◆ TASK INSTRUCTIONS
According to the passage on California's residential and small commercial solar program, how many megawatts does the California Solar Initiative aim to add?

◆ PASSAGE PROVIDED
+--

Residential and Small Commercial Solar

In 2007, California embarked on a program to encourage Californians to install 3,000 megawatts of solar facilities on homes and businesses over a 10-year period.

The program has three components.

First, a “New Solar Homes Partnership” aims to add 360 megawatts of solar systems on new homes in PG&E, SCE and SDG&E service areas. The program provides financial incentives to builders and developers who install PV systems on highly efficient residential buildings.

Second, the “California Solar Initiative” is providing rebates to customers of PG&E, SCE, and SDG&E who install solar panels, with a program goal of adding 1,940 megawatts. Rebate levels are established based on the expected or actual performance of the panels, and incentive payments decline as more systems are installed. Current incentive payments are $0.65-$1.55 per watt for residential customers (depending on the utility) and $0.35-$0.65 per watt for commercial customers. Customers with operating solar systems are also eligible for a further incentive, called net energy metering. Net energy metering allows customers to sell their solar power to the grid at the full retail value of the electricity and then to buy back this same power at other times of the day or times of the year when their load exceeds their self-generation.

Finally, a third component aims to add 700 megawatts of solar systems in the service areas of municipal utilities. Incentives at municipal utilities vary widely, with some utilities providing extremely attractive incentives.

Through July 2010, 670 megawatts of PV have been installed under these programs at an average price of $9.21 per watt for systems smaller than 10 kilowatts and $7.66 per watt for larger systems. The California Energy Commission has certified more than 1,900 solar PV installers and retailers for this program, though fewer than 20 firms have more than half the market share of installations to-date.  The largest players in terms of overall megawatts of installations are SunPower (10%), Chevron Energy Solutions (7%), SolarCity (6%), Team-Solar (5%) and REC Solar (5%).

+--

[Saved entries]
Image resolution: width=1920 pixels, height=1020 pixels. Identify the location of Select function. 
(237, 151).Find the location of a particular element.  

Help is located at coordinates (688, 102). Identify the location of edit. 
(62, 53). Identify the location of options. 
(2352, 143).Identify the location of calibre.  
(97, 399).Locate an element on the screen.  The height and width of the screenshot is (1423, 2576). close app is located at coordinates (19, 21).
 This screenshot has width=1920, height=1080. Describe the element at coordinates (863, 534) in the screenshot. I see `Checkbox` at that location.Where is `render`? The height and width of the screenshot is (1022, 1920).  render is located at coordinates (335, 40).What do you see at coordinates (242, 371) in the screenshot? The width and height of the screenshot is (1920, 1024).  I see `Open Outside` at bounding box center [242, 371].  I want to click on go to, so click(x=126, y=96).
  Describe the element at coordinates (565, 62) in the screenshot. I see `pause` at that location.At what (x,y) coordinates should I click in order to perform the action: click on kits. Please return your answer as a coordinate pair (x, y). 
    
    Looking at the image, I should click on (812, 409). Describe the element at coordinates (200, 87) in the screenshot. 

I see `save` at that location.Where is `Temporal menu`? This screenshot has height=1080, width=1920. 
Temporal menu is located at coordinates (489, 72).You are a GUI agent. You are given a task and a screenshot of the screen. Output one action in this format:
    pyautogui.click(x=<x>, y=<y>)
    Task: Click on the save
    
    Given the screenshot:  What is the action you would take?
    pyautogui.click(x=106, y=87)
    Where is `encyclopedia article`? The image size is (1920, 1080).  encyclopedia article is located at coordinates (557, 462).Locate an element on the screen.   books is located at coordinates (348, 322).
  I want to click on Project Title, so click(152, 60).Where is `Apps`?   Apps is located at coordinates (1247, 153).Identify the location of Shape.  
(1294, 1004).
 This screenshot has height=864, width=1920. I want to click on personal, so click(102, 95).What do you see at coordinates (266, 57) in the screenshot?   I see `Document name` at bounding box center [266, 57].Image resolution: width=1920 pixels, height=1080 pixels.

+--

◆ SOLUTION
1,940 megawatts.